[Dataset excerpts]
_ _ _ _ _ _ _
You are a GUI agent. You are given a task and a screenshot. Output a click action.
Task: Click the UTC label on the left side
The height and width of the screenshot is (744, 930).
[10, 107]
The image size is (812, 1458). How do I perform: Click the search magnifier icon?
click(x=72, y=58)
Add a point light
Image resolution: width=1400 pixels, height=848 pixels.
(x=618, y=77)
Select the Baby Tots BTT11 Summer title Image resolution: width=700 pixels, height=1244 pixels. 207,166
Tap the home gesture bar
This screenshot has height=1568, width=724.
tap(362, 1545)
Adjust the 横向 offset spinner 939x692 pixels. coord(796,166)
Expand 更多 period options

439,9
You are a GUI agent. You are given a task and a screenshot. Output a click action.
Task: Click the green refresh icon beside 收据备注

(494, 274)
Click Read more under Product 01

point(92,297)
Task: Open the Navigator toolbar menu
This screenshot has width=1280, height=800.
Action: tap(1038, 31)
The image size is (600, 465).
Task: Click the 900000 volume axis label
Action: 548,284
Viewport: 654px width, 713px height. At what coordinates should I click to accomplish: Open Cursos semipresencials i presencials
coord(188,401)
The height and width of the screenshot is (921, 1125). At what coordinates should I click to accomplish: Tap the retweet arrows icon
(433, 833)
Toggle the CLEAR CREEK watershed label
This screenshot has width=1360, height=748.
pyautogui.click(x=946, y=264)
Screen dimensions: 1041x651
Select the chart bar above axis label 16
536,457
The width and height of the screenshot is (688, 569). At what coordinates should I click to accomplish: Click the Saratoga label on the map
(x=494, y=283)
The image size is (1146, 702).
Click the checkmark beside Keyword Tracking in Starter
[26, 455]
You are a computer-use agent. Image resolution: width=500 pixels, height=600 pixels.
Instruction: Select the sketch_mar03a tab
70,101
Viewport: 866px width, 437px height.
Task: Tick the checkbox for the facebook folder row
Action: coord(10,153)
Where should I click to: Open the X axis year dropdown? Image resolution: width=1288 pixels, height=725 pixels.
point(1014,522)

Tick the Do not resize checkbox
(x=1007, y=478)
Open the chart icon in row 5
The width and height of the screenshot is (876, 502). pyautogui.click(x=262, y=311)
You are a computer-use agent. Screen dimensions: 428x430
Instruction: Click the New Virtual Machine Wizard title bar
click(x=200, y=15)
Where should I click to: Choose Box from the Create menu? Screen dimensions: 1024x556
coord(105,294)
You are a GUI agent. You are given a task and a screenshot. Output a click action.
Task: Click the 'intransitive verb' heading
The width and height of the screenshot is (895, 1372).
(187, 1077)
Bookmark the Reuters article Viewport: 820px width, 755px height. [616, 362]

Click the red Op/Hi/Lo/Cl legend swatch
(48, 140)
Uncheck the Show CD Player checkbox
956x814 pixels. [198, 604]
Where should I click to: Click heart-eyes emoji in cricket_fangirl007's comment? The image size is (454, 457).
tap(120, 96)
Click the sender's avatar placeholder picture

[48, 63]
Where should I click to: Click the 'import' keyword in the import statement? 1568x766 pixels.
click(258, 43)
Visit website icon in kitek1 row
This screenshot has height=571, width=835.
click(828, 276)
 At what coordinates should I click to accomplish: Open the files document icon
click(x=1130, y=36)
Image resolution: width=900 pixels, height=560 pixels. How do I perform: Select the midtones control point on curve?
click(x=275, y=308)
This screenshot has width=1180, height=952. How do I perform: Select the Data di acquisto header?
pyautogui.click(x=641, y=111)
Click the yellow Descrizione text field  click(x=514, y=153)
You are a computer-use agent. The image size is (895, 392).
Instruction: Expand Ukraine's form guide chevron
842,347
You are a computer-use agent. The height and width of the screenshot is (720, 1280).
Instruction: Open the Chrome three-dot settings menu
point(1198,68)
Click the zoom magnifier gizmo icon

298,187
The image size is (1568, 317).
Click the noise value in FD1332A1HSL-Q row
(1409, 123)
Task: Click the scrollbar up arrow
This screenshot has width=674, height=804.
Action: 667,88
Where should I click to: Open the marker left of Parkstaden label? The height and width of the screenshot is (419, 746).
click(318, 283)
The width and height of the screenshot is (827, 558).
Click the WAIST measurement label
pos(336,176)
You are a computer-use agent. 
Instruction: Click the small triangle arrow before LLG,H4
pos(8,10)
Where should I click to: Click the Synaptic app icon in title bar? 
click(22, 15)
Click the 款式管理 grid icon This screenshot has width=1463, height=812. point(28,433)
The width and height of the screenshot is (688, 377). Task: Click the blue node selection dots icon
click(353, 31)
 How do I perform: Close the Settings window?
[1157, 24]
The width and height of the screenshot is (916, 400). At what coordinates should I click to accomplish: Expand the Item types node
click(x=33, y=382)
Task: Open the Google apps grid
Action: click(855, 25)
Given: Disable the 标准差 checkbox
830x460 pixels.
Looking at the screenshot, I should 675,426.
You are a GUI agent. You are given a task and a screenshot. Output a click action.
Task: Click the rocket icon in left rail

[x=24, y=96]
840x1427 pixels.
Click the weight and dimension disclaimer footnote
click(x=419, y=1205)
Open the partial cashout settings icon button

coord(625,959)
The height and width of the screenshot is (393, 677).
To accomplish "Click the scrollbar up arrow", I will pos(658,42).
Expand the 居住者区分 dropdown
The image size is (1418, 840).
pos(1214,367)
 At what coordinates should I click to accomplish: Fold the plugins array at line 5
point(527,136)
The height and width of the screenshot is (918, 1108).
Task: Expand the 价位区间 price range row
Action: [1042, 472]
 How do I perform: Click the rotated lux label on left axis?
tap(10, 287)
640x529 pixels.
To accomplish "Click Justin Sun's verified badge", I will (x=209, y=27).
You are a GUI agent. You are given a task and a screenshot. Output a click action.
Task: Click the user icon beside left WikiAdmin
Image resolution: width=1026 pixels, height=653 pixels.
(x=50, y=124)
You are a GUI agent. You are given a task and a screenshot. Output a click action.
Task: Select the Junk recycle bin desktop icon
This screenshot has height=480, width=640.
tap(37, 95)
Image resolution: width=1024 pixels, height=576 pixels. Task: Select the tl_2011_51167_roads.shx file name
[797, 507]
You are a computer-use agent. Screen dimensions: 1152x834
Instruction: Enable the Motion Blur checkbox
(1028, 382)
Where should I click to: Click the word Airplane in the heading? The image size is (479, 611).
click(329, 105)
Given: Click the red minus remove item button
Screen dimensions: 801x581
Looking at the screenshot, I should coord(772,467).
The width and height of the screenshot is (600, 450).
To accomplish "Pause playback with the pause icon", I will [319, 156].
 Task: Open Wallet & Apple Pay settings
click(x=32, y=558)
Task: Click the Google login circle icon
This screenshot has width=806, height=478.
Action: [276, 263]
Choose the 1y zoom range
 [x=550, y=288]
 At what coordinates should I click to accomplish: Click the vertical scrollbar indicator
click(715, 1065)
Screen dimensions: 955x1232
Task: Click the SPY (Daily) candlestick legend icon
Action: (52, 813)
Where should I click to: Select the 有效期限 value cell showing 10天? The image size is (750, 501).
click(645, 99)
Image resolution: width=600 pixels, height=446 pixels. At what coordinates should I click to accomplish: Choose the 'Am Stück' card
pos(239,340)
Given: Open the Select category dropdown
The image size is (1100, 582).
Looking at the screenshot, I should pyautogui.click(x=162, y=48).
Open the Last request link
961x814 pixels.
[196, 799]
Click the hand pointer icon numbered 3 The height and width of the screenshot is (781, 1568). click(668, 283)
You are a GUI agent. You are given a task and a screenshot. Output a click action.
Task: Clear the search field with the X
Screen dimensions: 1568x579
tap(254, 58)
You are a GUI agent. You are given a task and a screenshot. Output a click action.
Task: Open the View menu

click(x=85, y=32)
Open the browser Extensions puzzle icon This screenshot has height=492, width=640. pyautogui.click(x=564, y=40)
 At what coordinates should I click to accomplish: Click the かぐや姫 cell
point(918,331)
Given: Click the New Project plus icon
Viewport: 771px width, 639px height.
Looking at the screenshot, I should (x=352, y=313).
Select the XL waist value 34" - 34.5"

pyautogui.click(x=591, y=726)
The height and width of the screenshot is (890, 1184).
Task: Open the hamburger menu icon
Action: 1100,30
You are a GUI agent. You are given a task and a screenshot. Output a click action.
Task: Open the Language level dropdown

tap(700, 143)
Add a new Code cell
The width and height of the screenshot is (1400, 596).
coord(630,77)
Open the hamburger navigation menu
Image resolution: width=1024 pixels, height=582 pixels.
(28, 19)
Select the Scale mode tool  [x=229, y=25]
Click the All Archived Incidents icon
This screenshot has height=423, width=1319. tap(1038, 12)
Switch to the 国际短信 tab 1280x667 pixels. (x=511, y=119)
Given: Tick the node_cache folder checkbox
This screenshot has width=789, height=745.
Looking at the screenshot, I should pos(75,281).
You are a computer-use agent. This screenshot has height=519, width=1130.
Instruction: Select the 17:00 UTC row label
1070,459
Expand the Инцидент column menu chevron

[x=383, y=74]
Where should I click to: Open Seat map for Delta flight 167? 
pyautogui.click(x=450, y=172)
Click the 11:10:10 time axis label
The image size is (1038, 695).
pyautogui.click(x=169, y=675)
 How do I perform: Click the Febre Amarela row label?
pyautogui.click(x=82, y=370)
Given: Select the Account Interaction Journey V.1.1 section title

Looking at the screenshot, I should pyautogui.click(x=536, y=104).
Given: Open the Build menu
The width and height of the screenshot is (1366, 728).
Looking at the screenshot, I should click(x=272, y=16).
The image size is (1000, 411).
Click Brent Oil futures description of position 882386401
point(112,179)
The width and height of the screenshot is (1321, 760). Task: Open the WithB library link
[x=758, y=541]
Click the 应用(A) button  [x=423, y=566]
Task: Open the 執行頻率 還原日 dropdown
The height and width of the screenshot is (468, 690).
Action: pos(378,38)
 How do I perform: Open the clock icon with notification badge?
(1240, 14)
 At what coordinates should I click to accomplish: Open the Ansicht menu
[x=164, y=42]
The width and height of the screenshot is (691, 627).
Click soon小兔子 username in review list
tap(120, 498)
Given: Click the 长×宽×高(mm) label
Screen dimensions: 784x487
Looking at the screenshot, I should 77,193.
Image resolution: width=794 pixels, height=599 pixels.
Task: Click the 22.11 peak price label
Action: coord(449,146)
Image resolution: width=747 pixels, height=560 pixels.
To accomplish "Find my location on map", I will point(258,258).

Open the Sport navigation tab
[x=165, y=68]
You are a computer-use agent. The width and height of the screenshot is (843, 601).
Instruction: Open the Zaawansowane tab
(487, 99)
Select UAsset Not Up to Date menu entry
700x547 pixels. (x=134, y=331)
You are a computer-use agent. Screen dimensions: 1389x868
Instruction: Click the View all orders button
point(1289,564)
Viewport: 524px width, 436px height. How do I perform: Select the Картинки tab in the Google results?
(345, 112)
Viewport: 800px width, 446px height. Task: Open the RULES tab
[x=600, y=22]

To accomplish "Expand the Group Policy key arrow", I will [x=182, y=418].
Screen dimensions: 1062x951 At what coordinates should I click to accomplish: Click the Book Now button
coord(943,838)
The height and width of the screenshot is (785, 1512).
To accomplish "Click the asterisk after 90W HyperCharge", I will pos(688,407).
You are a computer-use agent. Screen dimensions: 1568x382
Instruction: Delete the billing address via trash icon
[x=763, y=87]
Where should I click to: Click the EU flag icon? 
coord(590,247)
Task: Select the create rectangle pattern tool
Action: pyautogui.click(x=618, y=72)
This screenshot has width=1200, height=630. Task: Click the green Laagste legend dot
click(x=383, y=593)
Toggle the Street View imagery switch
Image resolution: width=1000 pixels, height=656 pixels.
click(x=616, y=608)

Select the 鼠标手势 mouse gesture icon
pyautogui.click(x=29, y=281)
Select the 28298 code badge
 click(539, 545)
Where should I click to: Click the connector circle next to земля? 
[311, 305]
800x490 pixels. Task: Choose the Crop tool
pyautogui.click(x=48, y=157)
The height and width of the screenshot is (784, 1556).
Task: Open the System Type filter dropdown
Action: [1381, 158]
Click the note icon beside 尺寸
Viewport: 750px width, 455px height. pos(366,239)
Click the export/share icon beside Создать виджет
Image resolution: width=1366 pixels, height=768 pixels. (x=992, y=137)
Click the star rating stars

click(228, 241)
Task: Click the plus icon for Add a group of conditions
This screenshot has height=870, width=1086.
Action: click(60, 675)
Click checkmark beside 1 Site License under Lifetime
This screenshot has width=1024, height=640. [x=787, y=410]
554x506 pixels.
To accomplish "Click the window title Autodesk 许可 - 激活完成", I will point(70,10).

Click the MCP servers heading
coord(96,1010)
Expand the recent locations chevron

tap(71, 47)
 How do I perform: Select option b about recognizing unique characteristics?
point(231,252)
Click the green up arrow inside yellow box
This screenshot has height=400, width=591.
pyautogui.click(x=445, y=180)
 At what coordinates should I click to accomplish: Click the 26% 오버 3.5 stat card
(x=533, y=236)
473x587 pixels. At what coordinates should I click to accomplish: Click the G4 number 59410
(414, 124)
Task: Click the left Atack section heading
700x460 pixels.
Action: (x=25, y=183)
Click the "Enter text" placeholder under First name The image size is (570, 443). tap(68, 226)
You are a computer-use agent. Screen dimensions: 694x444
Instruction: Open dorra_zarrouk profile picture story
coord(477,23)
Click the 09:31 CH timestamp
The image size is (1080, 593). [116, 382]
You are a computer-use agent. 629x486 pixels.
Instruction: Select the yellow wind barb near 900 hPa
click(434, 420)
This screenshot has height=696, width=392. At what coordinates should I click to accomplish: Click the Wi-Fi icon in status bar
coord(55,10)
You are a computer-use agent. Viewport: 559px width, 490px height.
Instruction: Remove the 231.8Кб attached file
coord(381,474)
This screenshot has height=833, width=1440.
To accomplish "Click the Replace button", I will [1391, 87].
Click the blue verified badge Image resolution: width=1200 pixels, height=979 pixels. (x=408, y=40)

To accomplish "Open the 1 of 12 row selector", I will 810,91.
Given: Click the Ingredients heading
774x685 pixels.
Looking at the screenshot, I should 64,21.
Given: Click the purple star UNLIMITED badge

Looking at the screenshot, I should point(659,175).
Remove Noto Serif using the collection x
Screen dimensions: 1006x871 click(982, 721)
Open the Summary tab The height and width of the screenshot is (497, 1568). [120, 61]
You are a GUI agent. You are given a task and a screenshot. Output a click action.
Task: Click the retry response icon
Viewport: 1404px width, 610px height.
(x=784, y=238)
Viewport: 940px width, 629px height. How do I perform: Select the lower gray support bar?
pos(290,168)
_ _ _ _ _ _ _
*What you are asked to do:* Each line above that holds the string "field" should be copied and shown.

*Solved exercise:*
Click the yellow Descrizione text field  click(x=514, y=153)
Task: Clear the search field with the X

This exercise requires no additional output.